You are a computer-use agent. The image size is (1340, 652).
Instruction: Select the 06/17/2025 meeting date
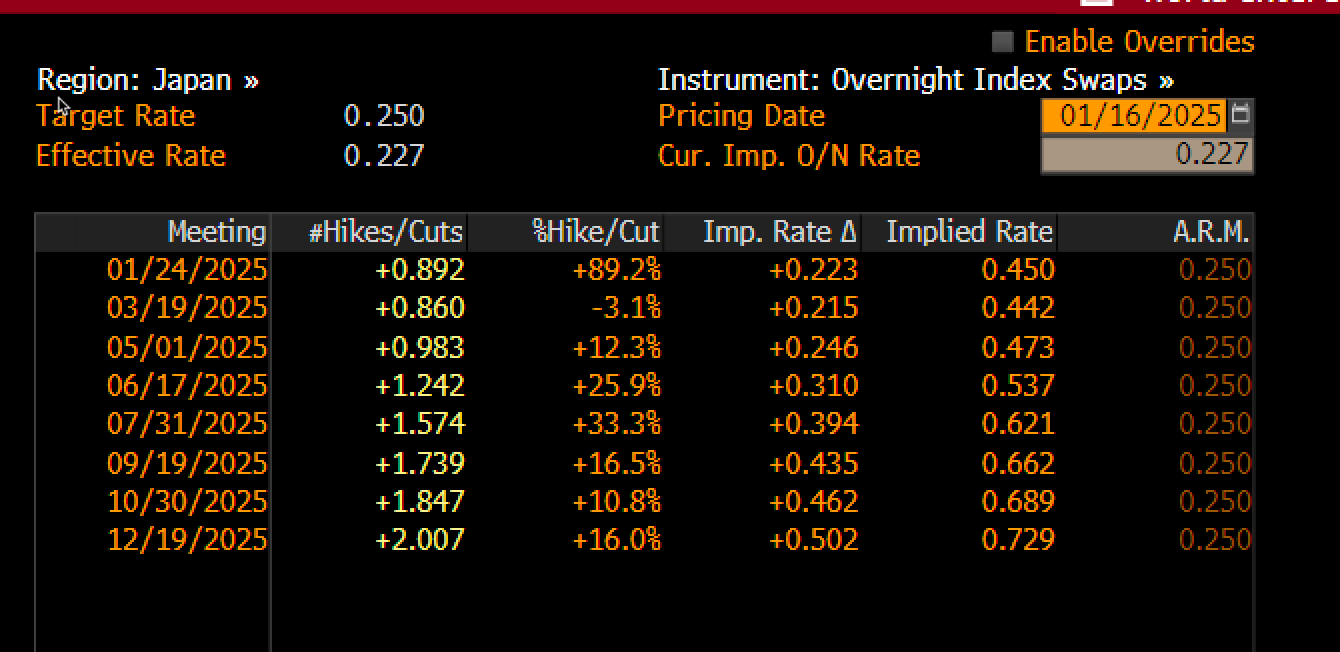click(x=187, y=386)
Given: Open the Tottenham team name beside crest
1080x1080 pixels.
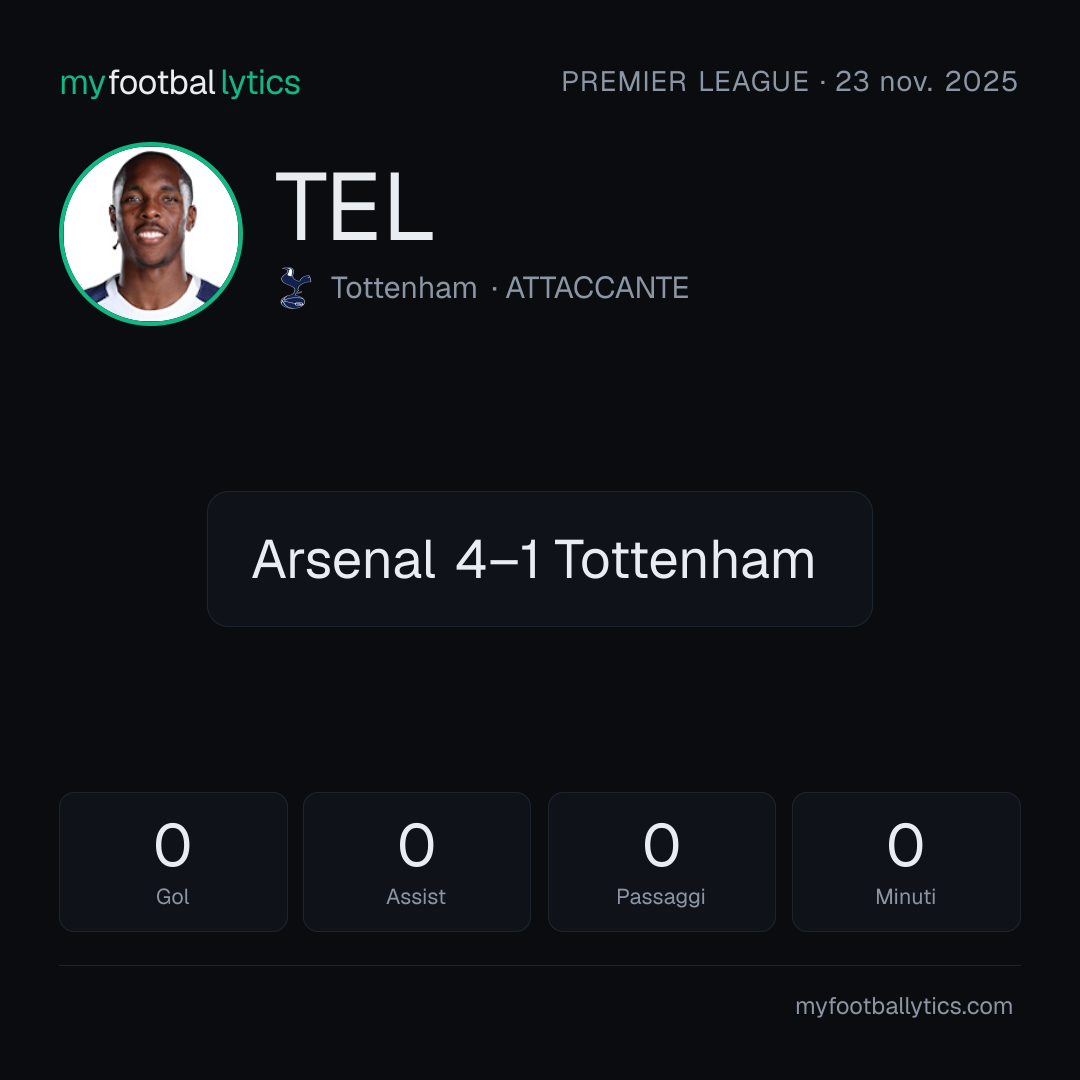Looking at the screenshot, I should click(x=404, y=288).
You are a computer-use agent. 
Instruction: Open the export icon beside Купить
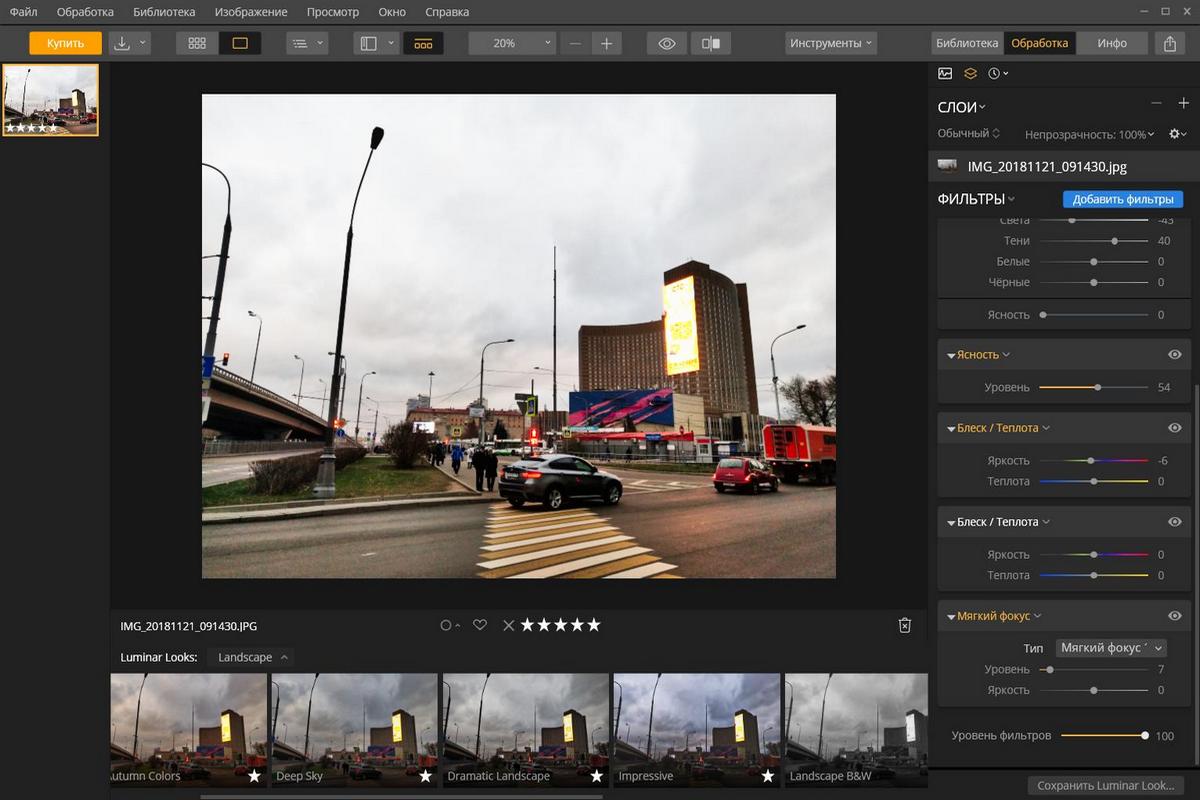(121, 43)

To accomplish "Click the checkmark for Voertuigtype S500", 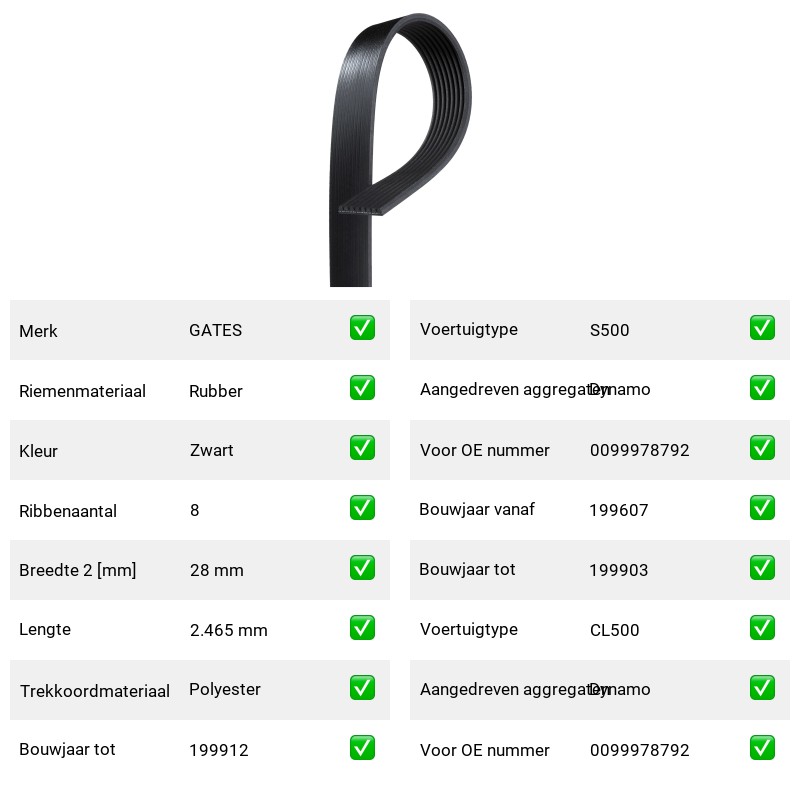I will pyautogui.click(x=762, y=328).
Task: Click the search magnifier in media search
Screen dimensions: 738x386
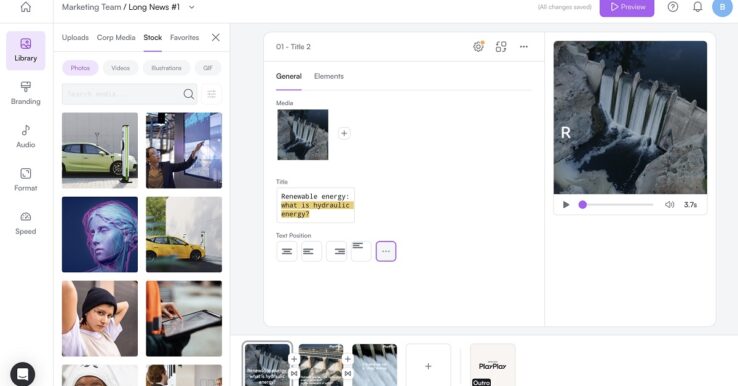Action: click(189, 94)
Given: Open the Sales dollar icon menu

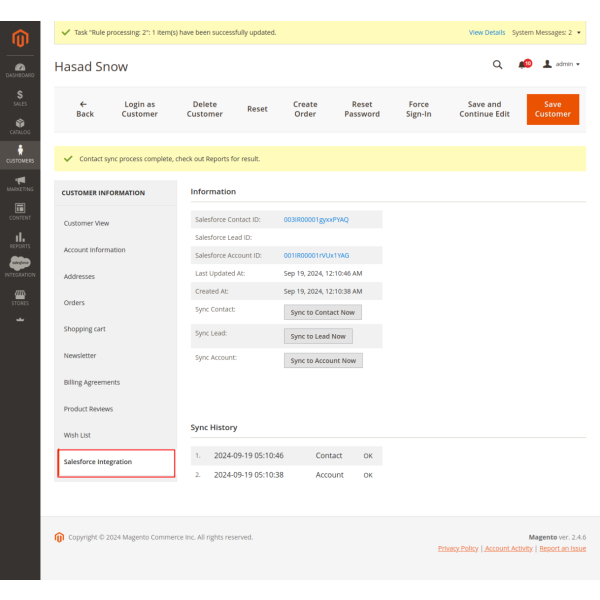Looking at the screenshot, I should tap(20, 97).
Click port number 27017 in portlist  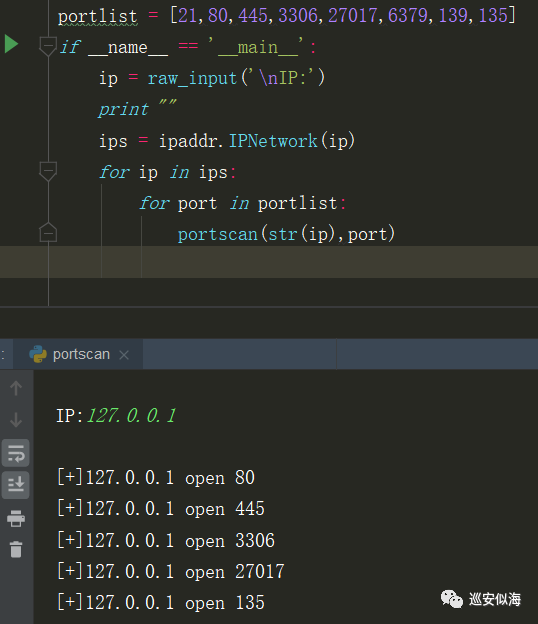pos(352,16)
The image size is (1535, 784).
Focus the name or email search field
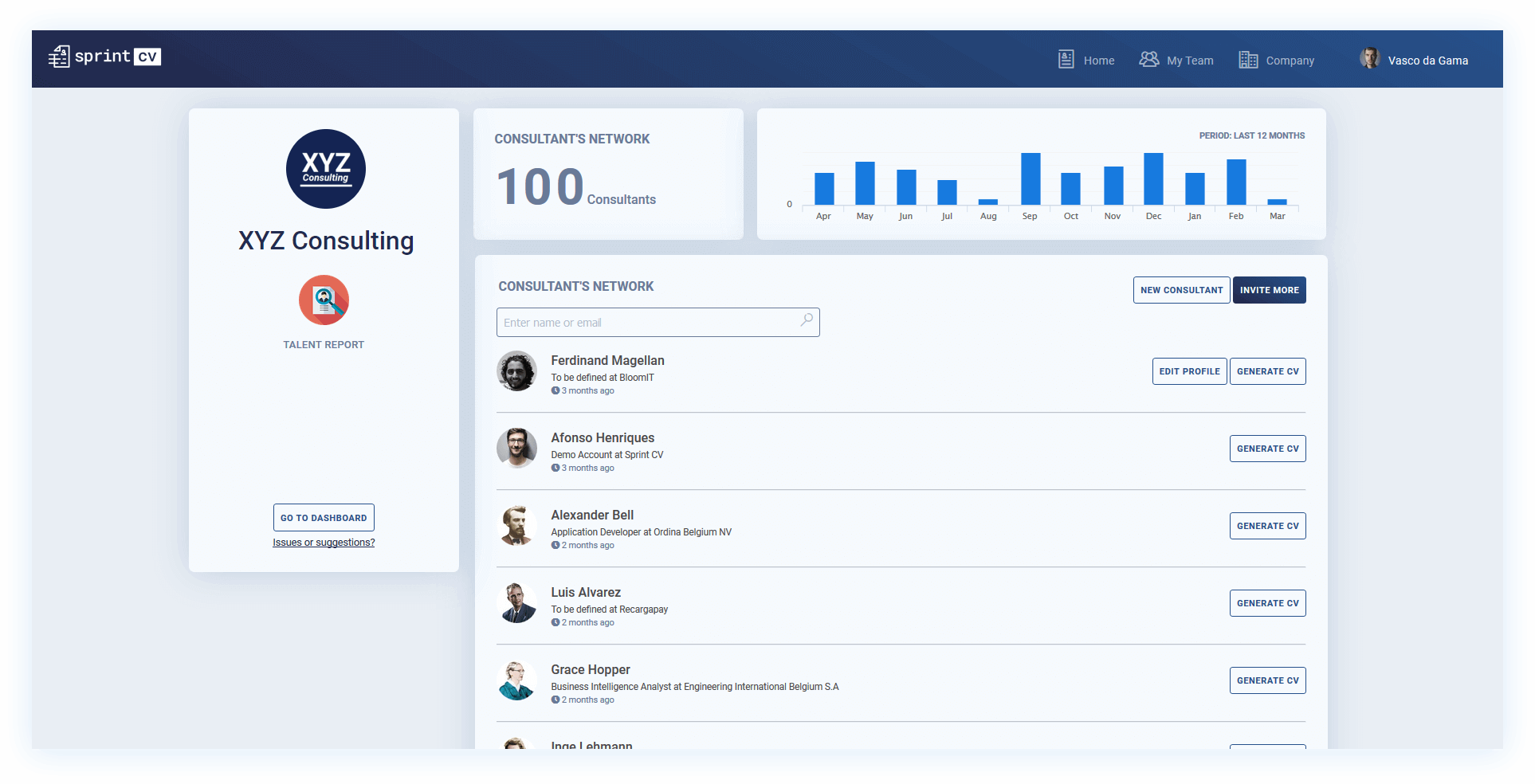tap(646, 323)
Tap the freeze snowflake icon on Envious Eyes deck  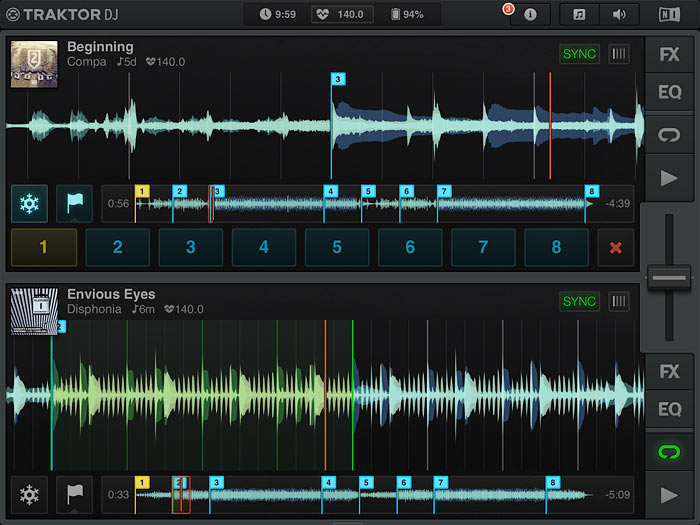pos(29,494)
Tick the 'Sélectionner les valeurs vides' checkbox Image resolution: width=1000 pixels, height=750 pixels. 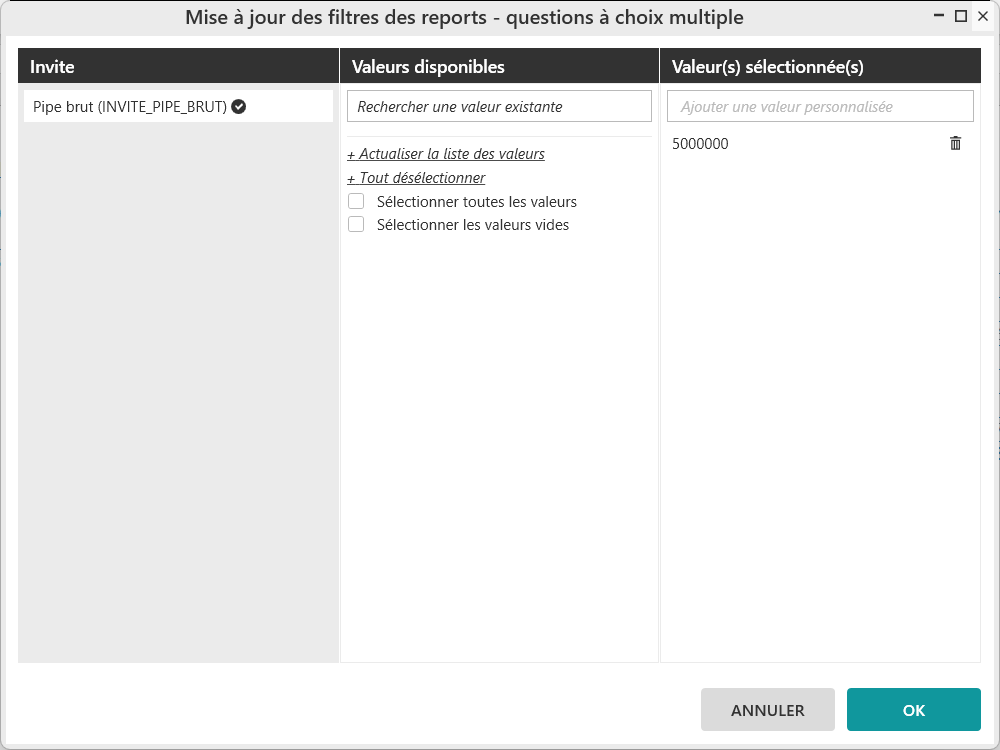tap(356, 225)
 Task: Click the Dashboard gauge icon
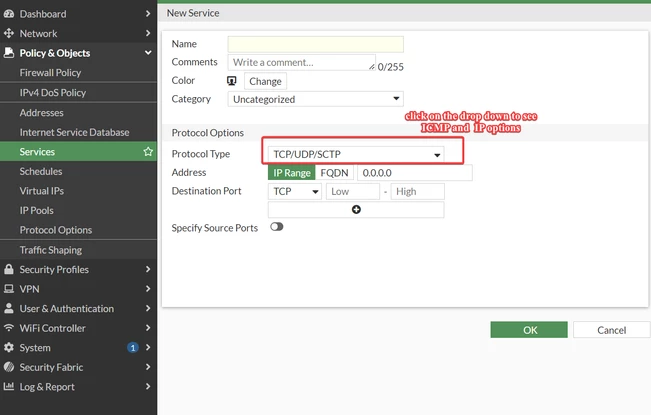(9, 14)
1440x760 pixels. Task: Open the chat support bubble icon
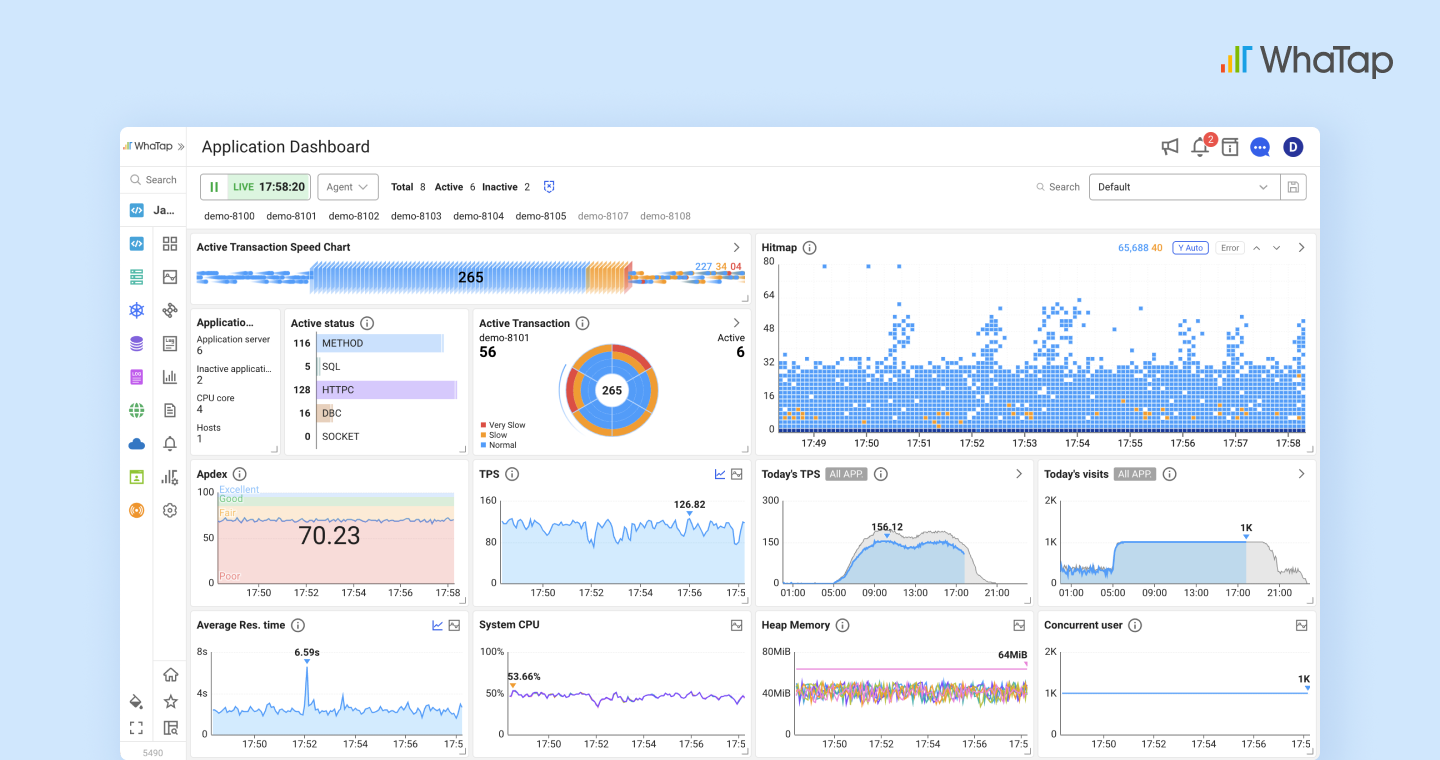point(1260,146)
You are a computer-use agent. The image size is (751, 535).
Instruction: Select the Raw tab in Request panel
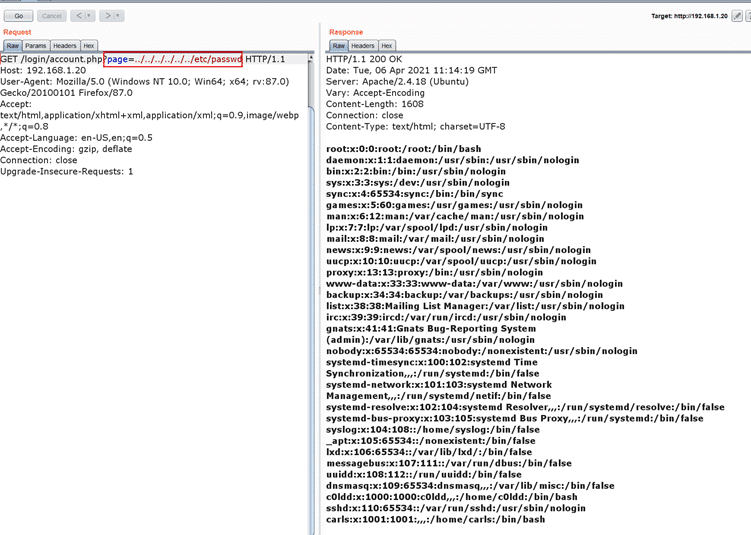12,46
# # # # # # #
Assignment:
Scan the data above and copy every line with "computer" in it.

Written solution:
You are a computer-use agent. The image size is (1340, 652).
You are a computer-use agent. 
You are a computer-use agent. The image size is (751, 535).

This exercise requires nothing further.